▸ **Goal**
Copy each of the following entries word for word, without altering anything.

** begin **

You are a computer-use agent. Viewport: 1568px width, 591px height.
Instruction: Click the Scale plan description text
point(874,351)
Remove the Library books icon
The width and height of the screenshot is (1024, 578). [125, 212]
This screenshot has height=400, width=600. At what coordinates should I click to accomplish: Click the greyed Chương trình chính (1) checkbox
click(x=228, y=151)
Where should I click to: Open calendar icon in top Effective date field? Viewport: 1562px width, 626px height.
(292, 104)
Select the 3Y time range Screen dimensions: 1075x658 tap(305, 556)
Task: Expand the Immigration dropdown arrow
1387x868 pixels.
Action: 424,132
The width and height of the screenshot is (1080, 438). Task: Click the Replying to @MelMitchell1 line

** end **

▸ **The completed task**
You are a computer-use agent. Viewport: 1568px width, 591px height.
Instruction: Click the Scale plan description text
point(874,351)
Remove the Library books icon
The width and height of the screenshot is (1024, 578). [125, 212]
This screenshot has height=400, width=600. At what coordinates should I click to accomplish: Click the greyed Chương trình chính (1) checkbox
click(x=228, y=151)
Where should I click to: Open calendar icon in top Effective date field? Viewport: 1562px width, 626px height.
(292, 104)
Select the 3Y time range Screen dimensions: 1075x658 tap(305, 556)
Task: Expand the Immigration dropdown arrow
1387x868 pixels.
Action: 424,132
The width and height of the screenshot is (1080, 438). Task: Click the Replying to @MelMitchell1 line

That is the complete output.